How to Stick to Your Workout Goals

Tuesday, December 13, 2016 | 7:50 pm

According to multiple studies, dieters who kept a food diary lost twice as much weight as those who kept no records. But while keeping a journal holds you more accountable for how you treat your body, sticking to a fitness routine is different from sticking to a healthy eating routine. Here are the key tips how to keep motivated and stick to your workout goals as told by local health and fitness expert, Bill Shuttic.

1. Change your perspective – shift your thinking from couch potato mentality to thinking like an athlete. This may sound like a big challenge, but it’s not as big a leap as you think. Whether you need to put an “I’m lucky” sticky note on the mirror, or watching the power of health in your children’s eyes, committing to a fitness routine begins in your head.

2. Think fun and variety – by nature, humans need change and variety to stay motivated. We also need to have fun — even while we’re working hard.

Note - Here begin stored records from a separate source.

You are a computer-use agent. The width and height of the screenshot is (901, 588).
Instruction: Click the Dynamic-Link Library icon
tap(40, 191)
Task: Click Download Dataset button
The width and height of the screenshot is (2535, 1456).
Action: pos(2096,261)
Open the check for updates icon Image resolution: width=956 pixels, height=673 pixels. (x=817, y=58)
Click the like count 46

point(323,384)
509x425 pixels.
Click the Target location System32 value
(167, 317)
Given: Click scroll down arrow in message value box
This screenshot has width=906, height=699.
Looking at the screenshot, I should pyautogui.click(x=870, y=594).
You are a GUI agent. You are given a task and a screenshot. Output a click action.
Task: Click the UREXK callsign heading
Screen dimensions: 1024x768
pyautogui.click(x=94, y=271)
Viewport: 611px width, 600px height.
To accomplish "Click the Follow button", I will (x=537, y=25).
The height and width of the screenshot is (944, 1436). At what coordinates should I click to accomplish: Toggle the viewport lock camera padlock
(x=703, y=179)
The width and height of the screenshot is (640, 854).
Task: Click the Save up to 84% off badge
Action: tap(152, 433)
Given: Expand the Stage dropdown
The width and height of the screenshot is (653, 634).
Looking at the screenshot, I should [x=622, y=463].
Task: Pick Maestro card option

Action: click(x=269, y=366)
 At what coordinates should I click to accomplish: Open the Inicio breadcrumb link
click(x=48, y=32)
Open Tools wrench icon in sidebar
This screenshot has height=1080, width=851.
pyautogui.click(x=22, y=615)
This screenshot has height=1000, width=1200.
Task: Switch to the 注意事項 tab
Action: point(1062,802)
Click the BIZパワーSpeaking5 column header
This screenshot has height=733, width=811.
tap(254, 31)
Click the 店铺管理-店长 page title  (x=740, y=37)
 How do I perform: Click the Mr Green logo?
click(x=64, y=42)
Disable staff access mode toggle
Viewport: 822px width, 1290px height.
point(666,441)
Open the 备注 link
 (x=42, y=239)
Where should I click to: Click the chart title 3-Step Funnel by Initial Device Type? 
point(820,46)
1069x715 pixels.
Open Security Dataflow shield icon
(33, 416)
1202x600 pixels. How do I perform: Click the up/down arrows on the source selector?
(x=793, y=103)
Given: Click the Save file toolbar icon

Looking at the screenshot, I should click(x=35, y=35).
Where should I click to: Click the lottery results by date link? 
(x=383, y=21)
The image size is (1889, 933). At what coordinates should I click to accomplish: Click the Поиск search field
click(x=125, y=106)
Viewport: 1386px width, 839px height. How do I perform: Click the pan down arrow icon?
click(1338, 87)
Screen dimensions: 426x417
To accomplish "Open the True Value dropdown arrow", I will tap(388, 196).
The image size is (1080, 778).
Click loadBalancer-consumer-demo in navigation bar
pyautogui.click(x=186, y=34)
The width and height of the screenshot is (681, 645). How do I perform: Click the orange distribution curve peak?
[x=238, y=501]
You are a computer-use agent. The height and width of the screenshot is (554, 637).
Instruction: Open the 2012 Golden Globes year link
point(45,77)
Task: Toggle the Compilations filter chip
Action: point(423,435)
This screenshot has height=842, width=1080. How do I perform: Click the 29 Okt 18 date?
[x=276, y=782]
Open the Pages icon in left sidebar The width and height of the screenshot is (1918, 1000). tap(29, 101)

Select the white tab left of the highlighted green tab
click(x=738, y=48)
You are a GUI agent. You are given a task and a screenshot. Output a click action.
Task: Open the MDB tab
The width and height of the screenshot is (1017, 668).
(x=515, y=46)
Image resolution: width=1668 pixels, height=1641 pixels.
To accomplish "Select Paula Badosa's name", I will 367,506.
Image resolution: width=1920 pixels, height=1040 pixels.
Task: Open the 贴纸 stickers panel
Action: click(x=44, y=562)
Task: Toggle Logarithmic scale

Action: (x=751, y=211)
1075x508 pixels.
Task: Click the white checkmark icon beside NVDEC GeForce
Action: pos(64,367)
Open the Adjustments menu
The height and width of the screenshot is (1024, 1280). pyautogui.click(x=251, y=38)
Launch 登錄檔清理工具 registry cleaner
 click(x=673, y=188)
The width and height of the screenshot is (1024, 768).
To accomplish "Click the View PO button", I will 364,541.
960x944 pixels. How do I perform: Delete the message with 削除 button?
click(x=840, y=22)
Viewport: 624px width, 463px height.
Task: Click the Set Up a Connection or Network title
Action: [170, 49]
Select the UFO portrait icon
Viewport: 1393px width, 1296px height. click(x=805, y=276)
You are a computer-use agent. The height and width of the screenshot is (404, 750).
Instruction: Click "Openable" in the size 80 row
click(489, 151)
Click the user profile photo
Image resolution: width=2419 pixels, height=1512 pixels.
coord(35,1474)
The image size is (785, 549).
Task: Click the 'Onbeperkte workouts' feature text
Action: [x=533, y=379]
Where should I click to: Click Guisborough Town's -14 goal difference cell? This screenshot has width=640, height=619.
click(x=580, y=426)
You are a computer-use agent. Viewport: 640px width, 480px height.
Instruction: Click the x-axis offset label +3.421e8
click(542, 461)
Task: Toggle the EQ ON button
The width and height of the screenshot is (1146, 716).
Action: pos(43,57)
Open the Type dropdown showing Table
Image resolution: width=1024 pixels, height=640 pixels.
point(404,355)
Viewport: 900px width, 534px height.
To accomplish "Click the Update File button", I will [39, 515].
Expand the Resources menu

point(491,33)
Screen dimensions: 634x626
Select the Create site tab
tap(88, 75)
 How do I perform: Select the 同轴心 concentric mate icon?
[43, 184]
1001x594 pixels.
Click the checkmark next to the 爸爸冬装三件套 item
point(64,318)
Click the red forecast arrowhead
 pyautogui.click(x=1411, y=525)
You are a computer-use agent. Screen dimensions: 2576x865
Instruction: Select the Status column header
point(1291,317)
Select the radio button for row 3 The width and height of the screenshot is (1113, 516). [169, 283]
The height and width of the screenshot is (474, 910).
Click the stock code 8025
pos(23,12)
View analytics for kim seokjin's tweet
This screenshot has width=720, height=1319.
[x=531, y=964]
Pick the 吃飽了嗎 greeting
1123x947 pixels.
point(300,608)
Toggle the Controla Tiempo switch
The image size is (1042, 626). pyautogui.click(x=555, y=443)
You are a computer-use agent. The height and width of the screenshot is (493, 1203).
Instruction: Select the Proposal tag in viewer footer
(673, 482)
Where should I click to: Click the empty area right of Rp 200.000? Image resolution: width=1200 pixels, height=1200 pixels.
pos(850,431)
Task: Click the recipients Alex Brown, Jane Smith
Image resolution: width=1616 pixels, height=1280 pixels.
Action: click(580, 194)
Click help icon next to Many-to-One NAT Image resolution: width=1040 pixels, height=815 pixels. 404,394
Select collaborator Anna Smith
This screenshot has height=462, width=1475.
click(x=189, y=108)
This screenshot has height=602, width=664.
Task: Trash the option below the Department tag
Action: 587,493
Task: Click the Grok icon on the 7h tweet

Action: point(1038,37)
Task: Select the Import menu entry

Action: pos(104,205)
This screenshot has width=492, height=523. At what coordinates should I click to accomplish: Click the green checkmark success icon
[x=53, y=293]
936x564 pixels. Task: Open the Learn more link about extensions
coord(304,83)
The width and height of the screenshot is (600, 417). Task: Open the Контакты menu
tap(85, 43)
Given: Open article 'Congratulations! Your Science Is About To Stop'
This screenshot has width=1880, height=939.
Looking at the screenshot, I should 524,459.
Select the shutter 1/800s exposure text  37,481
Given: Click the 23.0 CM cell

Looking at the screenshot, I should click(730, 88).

Do both! Whether it’s a toning and sculpting class that changes choreography every week or a trail run that changes scenery every season, design your exercise routine around a variety of exercise methods. Make sure you include activities you truly enjoy and look forward to doing, and can even make you forget you’re working out — like dancing, hula hooping, or playing sports with family and friends.

3. Set goals! – There’s nothing more motivating than that first 5K looming in bold letters on the calendar. Register early and commit to an exercise program that will get you in shape by race day. Set realistic goals that include clear milestones, and as you progress toward your goal, you’ll find a ripple effect occurs and things fall into place in your work, home life, and health. Make sure it’s realistic and you can actually adapt your life around meeting the goal!

4. Schedule a regular workout time – some of the most committed exercisers do it every day before the sun comes up or late at night when the kids are in bed. Sit down with your weekly schedule and try to build in 30-60 minutes each day to be good to your body. Write your workout on your calendar, set up daycare, and rearrange things around this time as if it were any other important appointment you have to keep.